Consigne 1: Énumérez toutes les personnes nommées dans l'extrait sur le soutien public à la création musicale.
Consigne 2: Selon l'extrait sur le soutien public à la création musicale, quel est le coût annuel pour l'État du crédit d'impôt à la production phonographique ?
Consigne 3: Rédigez la suite de l'extrait sur le soutien public à la création musicale, à partir de sa dernière phrase.

Extrait du document:
======

Lors du débat sur le collectif budgétaire, j'ai défendu avec Patrick Bloche un amendement pour déplafonner la taxe perçue au profit du CNV (Centre national de la chanson, des variétés et du jazz). Car, pour le CNV comme pour le CNC (Centre national du cinéma et de l'image animée), cette taxe n'est pas un impôt d'Etat mais un autofinancement de la création par le secteur professionnel concerné. L'État est là simplement comme intermédiaire pour assurer le bon fonctionnement du dispositif. Il n'a donc pas de légitimité à opérer un quelconque prélèvement à son profit sur cette taxe, ni à la plafonner. Par ailleurs je suis intervenu pour m'opposer aux amendements de l'opposition visant à supprimer le crédit d'impôt en faveur de la production phonographique (vidéo).
Dans la suite de cette note, mon interview à News tank culture sur ces différents sujets et sur le soutien à la culture.
Interview Pierre-Alain Muet
(par Romain Berrond)
Vous avez défendu l'article 23 du PLFR (projet de loi de finances rectificative) 2014, qui prévoit la prolongation et l'élargissement du crédit d'impôt à la production phonographique. Pourquoi cette prise de position, dans un contexte de réduction des déficits publics ?
Deux raisons à cela. La première est que les sommes qui sont ici en jeu sont infimes. On parle d'un coût pour l'Etat de 13 millions d'euros par an. C'est une goutte d'eau dans l'océan de nos déficits. De plus, ce crédit d'impôt est plutôt bien calibré. Malgré les aménagements qui sont consentis, on reste dans la philosophie générale qui était celle du dispositif à l'origine : le soutien des PME (petites et moyennes) dans leur action de création culturelle. Enfin, l'amendement du rapporteur général au PLFR 2014, qui prévoit d'encadrer l'une des nouvelles dispositions du crédit d'impôt, à savoir la prise en compte de la rémunération du dirigeant du label, ne brise en rien la dynamique du mécanisme.

======

Entrées fournies:
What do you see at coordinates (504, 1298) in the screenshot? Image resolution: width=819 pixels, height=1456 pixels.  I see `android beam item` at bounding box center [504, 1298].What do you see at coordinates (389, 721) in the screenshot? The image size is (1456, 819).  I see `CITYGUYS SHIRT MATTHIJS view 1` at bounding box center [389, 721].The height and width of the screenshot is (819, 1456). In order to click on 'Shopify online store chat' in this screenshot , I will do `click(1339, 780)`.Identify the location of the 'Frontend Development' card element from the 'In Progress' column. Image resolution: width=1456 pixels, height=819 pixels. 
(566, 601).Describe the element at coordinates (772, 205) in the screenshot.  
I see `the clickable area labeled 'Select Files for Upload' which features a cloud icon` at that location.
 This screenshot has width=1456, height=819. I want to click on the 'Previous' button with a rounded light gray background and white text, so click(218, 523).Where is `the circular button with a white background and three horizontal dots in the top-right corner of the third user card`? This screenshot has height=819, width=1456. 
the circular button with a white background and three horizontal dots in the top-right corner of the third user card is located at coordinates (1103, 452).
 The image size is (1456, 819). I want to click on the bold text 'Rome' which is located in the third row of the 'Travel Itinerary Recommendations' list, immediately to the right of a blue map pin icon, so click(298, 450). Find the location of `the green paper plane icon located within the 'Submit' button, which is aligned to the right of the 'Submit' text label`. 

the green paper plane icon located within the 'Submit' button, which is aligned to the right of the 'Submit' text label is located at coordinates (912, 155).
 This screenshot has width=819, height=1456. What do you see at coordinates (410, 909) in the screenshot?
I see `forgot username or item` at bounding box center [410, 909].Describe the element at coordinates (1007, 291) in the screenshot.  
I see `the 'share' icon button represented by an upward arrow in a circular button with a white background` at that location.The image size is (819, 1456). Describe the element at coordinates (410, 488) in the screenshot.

======

Réponse 1: Patrick Bloche, Pierre-Alain Muet, Romain Berrond

Réponse 2: Ce crédit d'impôt coûte à l'État 13 millions d'euros par an.

Réponse 3:
Ensuite, le maintien de ce crédit d'impôt est légitime car il s'agit d'un dispositif qui participe de l'exception culturelle française. La culture ne doit pas être traitée de la même manière que d'autres secteurs, ce qui a toujours été affirmé en France, et particulièrement par la gauche.
Pour autant, Gilles Carrez, opposé au renouvellement de ce crédit s'impôt, a dénoncé son « inefficacité » en pointant les conclusions du rapport du Comité d'évaluation des dépenses fiscales et des niches sociales, selon lequel « le dispositif ne produit pas les effets escomptés ». Que lui répondez-vous ?
J'ai lu ce rapport, dont les conclusions critiquent notamment un crédit d'impôt qui ne bénéficie qu'à peu d'entreprises (18 entreprises en 2008 et 24 en 2009) et qui ne parvient pas à inverser le déclin des nouveaux talents engagés par les maisons de disque. Mais cette évaluation est ancienne puisque le crédit d'impôt concerne aujourd'hui une centaine d'entreprises. Il conviendrait d'ailleurs de la réactualiser afin que ce crédit d'impôt soit mieux calibré. Le problème avec les crédits d'impôt, c'est que pour être efficaces, ils ne doivent pas être modifiés systématiquement. Or, celui-ci a été modifié à trois reprises. Voilà pourquoi une nouvelle évaluation serait nécessaire pour l'optimiser. Et en même temps, le secteur musical est confronté à de vrais bouleversements, le chiffre d'affaires a baissé de 65 % entre 2002 et 2014. Ce n'est donc pas un secteur stable auquel on peut appliquer des mesures qui peuvent rester constantes.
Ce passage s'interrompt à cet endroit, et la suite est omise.